Pouco mais de um ano no mercado solteira me fez perceber o quanto os relacionamentos estão cada dia mais descartáveis. A internet facilita muitas coisas, permite que eu pague minhas contas sem fila, que eu compre toda lista de materiais dos meus filhos sem ter que carregar sacolas. Permite que eu saiba com mais facilidade o que está acontecendo do outro lado do mundo e aqui ao meu lado somente com um clique.
Mas por outro lado, arranjar encontros se tornou muito comum também utlizando esse meio. Isso lá de vez em quando ou prá efeito de experiência, conta. Mas chega uma hora que cansa.
Claro, é sabido que a internet é a 8a maravilha pros tímidos e isso nem se discute.
Me proporcionou bons momentos e até encontros muito felizes com quem estava bem pertinho de mim e ao mesmo tempo não estava, isso é fato.

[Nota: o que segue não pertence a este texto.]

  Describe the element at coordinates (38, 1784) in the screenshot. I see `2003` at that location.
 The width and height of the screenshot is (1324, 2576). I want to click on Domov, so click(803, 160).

Mas parece que encontros casuais e relacionamentos descartáveis se potencializaram depois que ter internet à mão se tornou tão comum. Isso me entristece. Não necessariamente por se tornar comum esse tipo de prática, mas pelo fato dela estar substituindo os meios de aproximação mais tradicionais.
E tradicional aqui eu chamo da troca de olhares, do meio sorriso, da expectativa em saber se é correspondido. Até mesmo aquela dosezinha de dúvida que fazia nossos corações saltar pela boca. Não vejo mais isso, salvo raríssimas exceções.
Eu não me apaixonei de fato ainda desde que me separei há um ano e 3 meses atrás. E sinceramente eu ainda gostaria que fosse do jeito antigo. Mas como, se tá todo mundo com a cara enfiada em seus notes, iphones e pcs agilizando vários encontros casuais da forma mais prática?